If dishwashers rose up against us, Magnus would punch them for sure.

No, the source of my embarrassment stems from exactly how I do the washing up. I have a system you see. Nothing so very shameful about that, you may think. Doubtless some of you out there may employ your own crockery cleansing methodologies: doing nearly clean items first so as not to dirty the water up; leaving the heavily-crusted pots to soak for a while; washing the delicate wineglasses separately and so on. Nothing wrong with those systems at all. All perfectly reasonable, pragmatic, sensible systems. Well done to you.

I wash things up in order of usefulness to a future society.


Yes, I realize that that may need some explaining. What I mean is: I try to pull items, sight unseen, from the depths of the bubbly washing-up bowl, as if each distinct type of item that I wash, rinse and place on the draining board will then have been saved from some unseen cataclysm and placed in safe-keeping, so that any unknown civilization (not even necessarily human) which then finds those items may deduce their purpose and employ them for their own use.

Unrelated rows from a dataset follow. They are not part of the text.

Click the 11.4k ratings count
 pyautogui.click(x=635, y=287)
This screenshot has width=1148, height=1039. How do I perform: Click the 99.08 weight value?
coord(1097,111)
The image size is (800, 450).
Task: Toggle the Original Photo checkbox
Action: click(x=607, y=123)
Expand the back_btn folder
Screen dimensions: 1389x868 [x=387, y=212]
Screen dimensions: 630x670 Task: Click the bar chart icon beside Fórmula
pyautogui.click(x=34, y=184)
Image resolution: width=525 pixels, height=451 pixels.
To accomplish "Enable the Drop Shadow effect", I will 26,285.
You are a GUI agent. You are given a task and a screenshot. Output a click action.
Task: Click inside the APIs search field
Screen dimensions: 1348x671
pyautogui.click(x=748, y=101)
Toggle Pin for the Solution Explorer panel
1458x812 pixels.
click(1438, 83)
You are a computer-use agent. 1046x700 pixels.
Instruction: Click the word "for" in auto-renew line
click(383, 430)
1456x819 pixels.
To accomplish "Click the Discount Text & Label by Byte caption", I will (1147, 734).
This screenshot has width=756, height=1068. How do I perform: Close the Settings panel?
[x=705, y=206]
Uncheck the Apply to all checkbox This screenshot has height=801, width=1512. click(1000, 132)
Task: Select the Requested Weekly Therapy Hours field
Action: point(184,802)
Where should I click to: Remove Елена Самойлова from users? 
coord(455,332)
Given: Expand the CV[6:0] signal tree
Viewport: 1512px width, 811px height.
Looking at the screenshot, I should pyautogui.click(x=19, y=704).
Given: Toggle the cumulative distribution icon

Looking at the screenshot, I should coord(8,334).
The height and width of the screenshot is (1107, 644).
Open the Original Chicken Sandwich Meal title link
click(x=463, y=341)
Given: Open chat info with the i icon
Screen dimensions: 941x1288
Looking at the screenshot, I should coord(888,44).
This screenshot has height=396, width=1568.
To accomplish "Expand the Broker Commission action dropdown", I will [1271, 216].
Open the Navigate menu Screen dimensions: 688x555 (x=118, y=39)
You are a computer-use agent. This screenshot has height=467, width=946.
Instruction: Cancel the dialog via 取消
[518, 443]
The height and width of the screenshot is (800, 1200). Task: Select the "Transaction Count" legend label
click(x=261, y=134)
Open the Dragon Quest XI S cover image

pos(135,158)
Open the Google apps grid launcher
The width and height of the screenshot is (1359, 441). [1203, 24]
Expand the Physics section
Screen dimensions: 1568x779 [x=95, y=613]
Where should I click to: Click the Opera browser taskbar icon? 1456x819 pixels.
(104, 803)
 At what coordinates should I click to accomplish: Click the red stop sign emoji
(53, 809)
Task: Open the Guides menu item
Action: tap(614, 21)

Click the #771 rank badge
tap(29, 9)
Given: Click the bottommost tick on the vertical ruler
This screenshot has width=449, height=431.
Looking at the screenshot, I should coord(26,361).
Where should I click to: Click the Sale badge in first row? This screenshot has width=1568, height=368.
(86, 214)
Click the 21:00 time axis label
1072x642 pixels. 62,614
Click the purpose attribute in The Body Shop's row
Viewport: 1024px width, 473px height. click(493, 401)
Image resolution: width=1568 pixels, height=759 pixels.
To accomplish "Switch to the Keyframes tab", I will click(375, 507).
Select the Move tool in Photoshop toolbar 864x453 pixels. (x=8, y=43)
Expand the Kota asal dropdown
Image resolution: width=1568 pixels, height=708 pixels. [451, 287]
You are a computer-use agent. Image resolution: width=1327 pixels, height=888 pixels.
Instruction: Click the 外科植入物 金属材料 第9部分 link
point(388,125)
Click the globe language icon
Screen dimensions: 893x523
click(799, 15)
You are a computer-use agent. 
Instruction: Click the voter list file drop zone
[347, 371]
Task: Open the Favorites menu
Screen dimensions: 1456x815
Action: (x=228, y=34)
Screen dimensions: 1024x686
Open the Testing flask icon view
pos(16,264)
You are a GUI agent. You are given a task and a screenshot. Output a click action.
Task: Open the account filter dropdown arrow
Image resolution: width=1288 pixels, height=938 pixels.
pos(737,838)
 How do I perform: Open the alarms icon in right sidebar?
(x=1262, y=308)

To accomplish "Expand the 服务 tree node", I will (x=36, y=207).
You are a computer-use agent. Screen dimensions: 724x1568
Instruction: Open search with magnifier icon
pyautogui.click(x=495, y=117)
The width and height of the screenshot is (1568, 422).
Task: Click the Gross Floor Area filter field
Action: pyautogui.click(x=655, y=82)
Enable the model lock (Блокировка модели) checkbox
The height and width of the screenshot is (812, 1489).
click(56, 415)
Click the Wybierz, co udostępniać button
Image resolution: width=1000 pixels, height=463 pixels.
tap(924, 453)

For example, it has been shown (on Brainiac, so it must be true) that the most useful of the Big Three cutlery items is the spoon: you can scoop, shovel and even roughly cut with a decent spoon, where a knife or fork would fail one of those tasks. So a spoon is best, the most useful. Therefore I try - when fishing blindly around in the bowl - to pluck forth a spoon first and deposit it on the draining board time capsule, so that Those That Come After Us, apes quite possibly, will find this Spoon From The Age Of Man, and see that we were a wise and skilled people who had mastered the art of crafting stainless Sheffield steel, and were at least able to work our way through a bowl of soup.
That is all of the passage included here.